Live in Geneva – Lolina

Exemplary of Inga Copeland (Hype Williams) aka Lolina’s increasingly freeform, ephemeral style of composition of the last few years, her Geneva live show sees her coolly drifting between clouds of frothed percussive loops, bleeps, and church bells to screwed grime abstraction, janky blatz and dadaist synth-pop for nearly 50 wonky minutes. Keener observers will recognise mutant versions of songs from ‘The Smoke,’ released the same year of this performance, stitched in with her naturally unpredictable forms, which most brilliantly and boldly sound unresolved and frayed in a DIY, off-the-cuff way that many artists wouldn’t have the gall to perform live in front of an audience.

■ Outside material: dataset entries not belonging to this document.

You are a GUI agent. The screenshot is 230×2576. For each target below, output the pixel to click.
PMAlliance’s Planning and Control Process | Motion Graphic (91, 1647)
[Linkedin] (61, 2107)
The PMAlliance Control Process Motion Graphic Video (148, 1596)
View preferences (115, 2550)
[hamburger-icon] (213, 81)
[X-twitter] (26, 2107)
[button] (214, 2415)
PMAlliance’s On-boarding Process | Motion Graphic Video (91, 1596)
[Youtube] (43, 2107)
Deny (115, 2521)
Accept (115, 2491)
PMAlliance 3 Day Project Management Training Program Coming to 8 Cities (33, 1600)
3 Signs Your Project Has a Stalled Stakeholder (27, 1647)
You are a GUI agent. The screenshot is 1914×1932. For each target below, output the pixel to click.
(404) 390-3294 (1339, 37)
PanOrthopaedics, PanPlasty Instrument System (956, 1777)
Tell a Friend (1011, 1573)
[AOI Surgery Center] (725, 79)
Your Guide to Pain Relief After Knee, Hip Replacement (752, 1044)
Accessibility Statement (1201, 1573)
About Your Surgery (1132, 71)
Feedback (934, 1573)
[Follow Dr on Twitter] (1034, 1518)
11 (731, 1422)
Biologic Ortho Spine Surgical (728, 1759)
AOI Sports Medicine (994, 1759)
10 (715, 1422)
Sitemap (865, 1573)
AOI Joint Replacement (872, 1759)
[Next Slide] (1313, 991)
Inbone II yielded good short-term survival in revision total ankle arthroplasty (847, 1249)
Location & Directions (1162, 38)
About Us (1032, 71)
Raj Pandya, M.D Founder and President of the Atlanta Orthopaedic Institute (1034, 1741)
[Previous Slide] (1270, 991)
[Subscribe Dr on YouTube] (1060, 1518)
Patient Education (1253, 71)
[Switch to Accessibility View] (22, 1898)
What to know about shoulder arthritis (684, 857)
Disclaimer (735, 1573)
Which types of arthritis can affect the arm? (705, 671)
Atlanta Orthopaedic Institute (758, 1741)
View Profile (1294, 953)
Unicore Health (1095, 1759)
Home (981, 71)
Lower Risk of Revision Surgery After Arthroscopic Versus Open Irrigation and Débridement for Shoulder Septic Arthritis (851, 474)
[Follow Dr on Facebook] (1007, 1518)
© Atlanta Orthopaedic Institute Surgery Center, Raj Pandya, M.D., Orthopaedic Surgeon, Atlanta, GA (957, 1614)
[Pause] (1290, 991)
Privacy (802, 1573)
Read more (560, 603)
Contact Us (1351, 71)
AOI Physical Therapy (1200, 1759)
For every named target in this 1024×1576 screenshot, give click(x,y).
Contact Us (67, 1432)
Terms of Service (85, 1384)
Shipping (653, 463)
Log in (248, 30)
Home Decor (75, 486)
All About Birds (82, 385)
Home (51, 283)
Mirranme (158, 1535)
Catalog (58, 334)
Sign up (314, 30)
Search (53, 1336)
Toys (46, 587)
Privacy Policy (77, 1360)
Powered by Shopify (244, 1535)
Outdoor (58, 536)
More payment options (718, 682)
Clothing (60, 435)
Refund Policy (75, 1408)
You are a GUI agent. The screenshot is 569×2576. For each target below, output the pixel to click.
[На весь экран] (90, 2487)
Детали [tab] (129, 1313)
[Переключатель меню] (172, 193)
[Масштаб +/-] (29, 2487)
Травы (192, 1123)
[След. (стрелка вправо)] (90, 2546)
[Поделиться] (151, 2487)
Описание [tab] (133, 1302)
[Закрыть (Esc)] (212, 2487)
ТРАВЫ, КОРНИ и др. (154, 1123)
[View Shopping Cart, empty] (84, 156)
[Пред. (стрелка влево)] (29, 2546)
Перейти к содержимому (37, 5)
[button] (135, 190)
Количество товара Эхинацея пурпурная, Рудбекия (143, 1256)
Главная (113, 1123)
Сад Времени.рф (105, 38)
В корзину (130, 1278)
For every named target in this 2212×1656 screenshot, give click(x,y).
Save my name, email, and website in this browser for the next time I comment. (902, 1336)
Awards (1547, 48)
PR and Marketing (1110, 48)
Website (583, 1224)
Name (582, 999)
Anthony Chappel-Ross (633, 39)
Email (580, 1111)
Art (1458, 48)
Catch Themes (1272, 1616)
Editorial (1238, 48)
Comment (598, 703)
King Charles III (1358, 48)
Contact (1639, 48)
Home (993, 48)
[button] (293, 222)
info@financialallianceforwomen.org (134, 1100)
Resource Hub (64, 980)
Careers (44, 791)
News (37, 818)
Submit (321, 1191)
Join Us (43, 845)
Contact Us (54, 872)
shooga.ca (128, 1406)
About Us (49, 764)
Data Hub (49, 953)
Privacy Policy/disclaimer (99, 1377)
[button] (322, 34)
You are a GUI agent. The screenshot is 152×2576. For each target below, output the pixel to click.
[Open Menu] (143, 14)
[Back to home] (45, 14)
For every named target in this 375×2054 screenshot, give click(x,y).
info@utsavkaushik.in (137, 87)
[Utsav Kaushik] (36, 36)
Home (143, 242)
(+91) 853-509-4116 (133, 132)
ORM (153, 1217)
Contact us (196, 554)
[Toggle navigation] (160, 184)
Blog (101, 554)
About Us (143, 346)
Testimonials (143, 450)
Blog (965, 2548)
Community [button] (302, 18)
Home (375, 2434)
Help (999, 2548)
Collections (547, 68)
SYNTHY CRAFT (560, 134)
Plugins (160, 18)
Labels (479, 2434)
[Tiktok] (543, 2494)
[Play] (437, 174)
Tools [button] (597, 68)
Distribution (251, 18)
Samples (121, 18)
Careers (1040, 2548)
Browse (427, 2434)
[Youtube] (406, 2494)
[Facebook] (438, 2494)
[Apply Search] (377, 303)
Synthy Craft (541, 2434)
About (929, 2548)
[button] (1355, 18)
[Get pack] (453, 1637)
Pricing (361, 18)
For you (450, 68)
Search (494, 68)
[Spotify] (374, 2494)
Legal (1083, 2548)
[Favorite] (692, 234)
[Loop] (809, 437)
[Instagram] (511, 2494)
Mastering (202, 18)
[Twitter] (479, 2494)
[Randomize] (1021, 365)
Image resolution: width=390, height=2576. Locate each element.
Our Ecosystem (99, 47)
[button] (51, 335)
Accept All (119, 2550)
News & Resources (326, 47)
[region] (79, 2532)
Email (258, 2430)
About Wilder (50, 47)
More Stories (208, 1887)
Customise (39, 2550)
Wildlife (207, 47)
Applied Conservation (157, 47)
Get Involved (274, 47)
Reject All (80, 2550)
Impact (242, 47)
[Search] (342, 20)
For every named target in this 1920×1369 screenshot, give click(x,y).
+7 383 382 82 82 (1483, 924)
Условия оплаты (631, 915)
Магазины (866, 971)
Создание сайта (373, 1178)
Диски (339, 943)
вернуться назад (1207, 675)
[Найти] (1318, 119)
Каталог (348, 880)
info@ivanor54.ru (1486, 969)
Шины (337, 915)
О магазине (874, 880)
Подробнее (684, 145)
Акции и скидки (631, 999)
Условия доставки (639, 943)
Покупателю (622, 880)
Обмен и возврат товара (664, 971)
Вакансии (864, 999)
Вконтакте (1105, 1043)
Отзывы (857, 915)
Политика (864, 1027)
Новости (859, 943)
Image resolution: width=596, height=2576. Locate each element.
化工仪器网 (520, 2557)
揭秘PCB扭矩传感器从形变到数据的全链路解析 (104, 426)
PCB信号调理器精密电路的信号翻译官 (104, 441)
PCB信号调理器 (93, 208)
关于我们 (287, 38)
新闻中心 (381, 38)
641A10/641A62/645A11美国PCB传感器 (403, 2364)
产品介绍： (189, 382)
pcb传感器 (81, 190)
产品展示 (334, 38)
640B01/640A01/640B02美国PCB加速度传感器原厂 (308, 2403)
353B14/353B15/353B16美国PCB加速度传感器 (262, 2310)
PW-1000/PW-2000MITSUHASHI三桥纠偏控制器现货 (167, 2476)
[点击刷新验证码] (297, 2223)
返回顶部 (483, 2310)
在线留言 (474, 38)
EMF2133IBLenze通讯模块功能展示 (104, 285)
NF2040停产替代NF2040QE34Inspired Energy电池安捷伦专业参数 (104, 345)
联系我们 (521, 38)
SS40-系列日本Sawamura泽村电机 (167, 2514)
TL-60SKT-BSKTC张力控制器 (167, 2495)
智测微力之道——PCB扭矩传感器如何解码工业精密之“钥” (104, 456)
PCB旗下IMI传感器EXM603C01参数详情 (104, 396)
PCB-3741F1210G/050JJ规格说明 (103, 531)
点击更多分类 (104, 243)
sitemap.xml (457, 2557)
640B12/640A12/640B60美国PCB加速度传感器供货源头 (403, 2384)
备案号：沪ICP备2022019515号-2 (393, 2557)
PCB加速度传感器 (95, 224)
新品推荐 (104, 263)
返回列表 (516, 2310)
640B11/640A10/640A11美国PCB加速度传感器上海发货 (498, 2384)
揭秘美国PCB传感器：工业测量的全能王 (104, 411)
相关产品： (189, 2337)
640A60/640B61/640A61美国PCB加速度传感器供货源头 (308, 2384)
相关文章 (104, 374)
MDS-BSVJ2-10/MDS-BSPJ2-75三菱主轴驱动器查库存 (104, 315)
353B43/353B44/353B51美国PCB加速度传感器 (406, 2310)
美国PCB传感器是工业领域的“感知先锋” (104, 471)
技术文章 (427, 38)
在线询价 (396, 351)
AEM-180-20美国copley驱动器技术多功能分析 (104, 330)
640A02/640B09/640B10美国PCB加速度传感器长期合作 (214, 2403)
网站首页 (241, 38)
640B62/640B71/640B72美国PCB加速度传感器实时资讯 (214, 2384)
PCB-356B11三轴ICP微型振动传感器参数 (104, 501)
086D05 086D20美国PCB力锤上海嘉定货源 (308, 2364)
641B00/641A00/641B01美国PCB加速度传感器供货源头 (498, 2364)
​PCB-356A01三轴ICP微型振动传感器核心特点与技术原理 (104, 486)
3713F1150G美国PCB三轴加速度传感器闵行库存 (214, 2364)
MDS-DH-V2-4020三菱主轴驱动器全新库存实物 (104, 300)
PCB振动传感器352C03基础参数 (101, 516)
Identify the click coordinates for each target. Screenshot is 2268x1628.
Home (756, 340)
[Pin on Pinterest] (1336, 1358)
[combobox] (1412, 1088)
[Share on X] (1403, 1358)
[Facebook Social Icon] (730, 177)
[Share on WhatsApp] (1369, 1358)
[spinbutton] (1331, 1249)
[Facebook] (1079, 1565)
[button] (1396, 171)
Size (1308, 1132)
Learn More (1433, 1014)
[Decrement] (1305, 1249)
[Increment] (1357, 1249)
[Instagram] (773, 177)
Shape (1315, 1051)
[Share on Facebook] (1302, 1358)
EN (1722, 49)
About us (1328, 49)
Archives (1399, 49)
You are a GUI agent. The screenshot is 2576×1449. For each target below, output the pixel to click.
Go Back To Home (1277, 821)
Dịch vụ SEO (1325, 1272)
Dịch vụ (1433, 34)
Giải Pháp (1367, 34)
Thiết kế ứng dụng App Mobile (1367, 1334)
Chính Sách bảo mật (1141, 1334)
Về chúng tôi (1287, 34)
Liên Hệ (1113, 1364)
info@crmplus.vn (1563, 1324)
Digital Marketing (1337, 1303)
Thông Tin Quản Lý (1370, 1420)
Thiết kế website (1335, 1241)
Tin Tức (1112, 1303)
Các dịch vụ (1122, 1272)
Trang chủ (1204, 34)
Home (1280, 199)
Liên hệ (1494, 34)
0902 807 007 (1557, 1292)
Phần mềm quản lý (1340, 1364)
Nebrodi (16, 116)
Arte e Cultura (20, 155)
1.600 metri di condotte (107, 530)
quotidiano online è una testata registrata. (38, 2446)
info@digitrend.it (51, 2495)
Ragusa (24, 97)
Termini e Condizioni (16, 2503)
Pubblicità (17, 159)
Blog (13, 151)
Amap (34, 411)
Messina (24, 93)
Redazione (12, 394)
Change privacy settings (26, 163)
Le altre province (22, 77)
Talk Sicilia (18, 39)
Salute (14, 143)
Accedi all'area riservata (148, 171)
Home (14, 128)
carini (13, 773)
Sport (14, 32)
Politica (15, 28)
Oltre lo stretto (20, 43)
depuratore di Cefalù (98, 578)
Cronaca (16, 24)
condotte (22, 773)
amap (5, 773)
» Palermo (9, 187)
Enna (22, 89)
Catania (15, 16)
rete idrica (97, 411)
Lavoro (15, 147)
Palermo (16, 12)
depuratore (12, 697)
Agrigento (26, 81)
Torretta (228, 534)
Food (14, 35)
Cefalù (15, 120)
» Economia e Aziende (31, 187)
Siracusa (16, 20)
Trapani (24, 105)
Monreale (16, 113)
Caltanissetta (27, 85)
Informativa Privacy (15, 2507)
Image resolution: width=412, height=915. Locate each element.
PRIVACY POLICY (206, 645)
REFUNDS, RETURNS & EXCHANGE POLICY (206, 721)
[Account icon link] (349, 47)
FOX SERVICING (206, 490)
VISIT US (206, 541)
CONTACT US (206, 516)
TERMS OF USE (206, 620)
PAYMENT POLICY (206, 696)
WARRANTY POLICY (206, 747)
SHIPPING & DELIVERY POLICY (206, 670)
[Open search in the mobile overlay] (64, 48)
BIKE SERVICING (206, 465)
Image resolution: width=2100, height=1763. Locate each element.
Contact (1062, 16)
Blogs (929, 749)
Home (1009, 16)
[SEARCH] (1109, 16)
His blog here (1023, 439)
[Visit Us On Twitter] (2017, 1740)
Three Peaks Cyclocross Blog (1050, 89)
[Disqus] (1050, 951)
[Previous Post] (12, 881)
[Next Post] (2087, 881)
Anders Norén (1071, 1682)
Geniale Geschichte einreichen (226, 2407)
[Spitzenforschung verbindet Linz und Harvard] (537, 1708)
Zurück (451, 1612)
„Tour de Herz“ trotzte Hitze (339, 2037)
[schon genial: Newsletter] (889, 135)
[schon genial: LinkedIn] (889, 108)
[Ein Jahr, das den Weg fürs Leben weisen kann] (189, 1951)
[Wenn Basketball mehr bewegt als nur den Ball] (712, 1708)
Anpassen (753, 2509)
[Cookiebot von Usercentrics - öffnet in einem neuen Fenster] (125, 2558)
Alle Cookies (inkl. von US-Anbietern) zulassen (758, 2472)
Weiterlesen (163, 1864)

It practically sounds as though she’s in her own space and doing what comes naturally, offering a candid snapshot of her stream-of-consciousness in unfettered flow. Never hectic, more stoned and endearingly carefree, the set washes out with a lolling sort of lo-fi psychedelia that feels freer, less contrived than more conventional sorts of psychedelic music (don’t get us started on soundalike “psych” bands that couldn’t be further from it), primed with a sort of aleatoric unpredictability and canny wit, and snagged with her patented, from-behind-the-ear hooks that light up the set at opportune junctures.